More edit, if you don't need the linear regression equation and just and estimate of how linear the data is then there is the difference method. The difference method is simpler. If can tell you if there is a curve and whether the curve goes up or down.

 

[jholm90]

Using the least squares fit doesn't tell you how well the line fits. it just says what line fits the data the best. The least squares line fit will fit a line through any of the examples shown above even thought it is not a good fit.

To test the quality of the fit you should compare the each of the data points with the estimate from the least squares fit. Do this by using the sum of square errors.

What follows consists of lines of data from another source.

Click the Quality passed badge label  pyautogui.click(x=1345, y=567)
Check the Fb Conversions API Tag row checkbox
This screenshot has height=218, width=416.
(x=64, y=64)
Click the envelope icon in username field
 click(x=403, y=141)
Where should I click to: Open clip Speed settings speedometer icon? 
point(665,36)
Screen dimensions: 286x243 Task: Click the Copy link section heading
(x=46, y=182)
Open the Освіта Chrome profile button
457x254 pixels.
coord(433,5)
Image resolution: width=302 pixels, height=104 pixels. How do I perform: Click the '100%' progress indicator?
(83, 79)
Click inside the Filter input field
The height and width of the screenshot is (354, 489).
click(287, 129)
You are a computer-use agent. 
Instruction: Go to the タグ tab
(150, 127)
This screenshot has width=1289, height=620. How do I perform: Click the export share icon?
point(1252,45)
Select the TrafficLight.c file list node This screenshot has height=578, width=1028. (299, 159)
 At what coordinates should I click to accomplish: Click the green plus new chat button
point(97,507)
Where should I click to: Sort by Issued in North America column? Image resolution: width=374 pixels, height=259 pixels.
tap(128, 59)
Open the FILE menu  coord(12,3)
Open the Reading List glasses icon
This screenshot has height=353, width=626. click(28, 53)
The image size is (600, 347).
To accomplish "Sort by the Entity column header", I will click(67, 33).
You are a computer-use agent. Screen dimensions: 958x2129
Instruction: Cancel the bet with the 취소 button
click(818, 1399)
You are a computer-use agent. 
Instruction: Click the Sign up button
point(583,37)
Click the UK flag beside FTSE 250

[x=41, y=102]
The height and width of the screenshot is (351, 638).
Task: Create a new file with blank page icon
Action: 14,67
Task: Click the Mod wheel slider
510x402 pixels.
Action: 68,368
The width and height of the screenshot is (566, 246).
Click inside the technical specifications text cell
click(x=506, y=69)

sse:=0; // sum of square errors
for i:= 1 to 30
   sse:=sse+(actual_value[i]-estimated_value[i])^2

The actual_value is the array of actual readings for each 0.2 second time period. The estimated_value is the value calculated by the y=m*time+b calculated from the least squares slope and offset. If the SSE is large the least squares did not find a good fit. You will need to find this threshold by trial and error.

Personally, I think this is a lot to do in a PLC. There must be an easier way. If you are interested let me know.

Edit, linear regression alone will not provide a way of providing a 'goodness of fit'.
http://en.wikipedia.org/wiki/Anscombe's_quartet

More edit, if you don't need the linear regression equation and just and estimate of how linear the data is then there is the difference method. The difference method is simpler. If can tell you if there is a curve and whether the curve goes up or down.

I would be interested in hearing more about the mentioned difference method. 95% of the parts that we are calibrating will fall either into our "ideal scenario" of a nice linear graph to reach a setpoint or a relatively flat line leaking part. This should at least give the operator a notification to rework the part if it fails both of the two scenarios.

the snippet of provided code makes sense to me, but it would be a challenge to integrate it into the existing ladder logic that I have.

 

[Peter Nachtwey]

jholm90, do you need to identify the type of curve or do you just need to tell if the curve is good or not? Since you haven't said I will start with the assumption that you just want a straight line. This is relatively easy. You can detect the slope by a[i+1]-a but if you want to know if the slope is changing then you can do this

slope_change:=(a[i+2]-a[i+1])  // the slope from i+1 to i+2
                     -(a[i+1]-a[i]);     // the slop from i to i+1

This can be simplified to

slope_change:=A[i+2]-2*A[i+1]+A[i];  // this is the second derivative of the data at i+1

The slope_change or second derivative should be 0 if the data is a straight line. Since you data is not perfect there will be some non-zero slope_change values. If the slope_change values are negative then the data curves down. If the slope_change is positive then the data is curving up. If you just need to check if the slope is reasonably constant then do this

sscs:=0;  // sum of slope change squared
for i:=0 to 27;   // assume the 30 element array A goes from 0 to 29
     sscs:=sscs+( A[i+2]-2*A[i+1]+A[i])^2;  
end_for
if sscs < straight_threshold   and         // check for straight a reasonably straight line
   a[29]-a[0] >  slope threshold  then  // make sure the line is not flat.
      good:=true;
else
      good:=false;
end_if

This is MUCH simpler than the least squares method.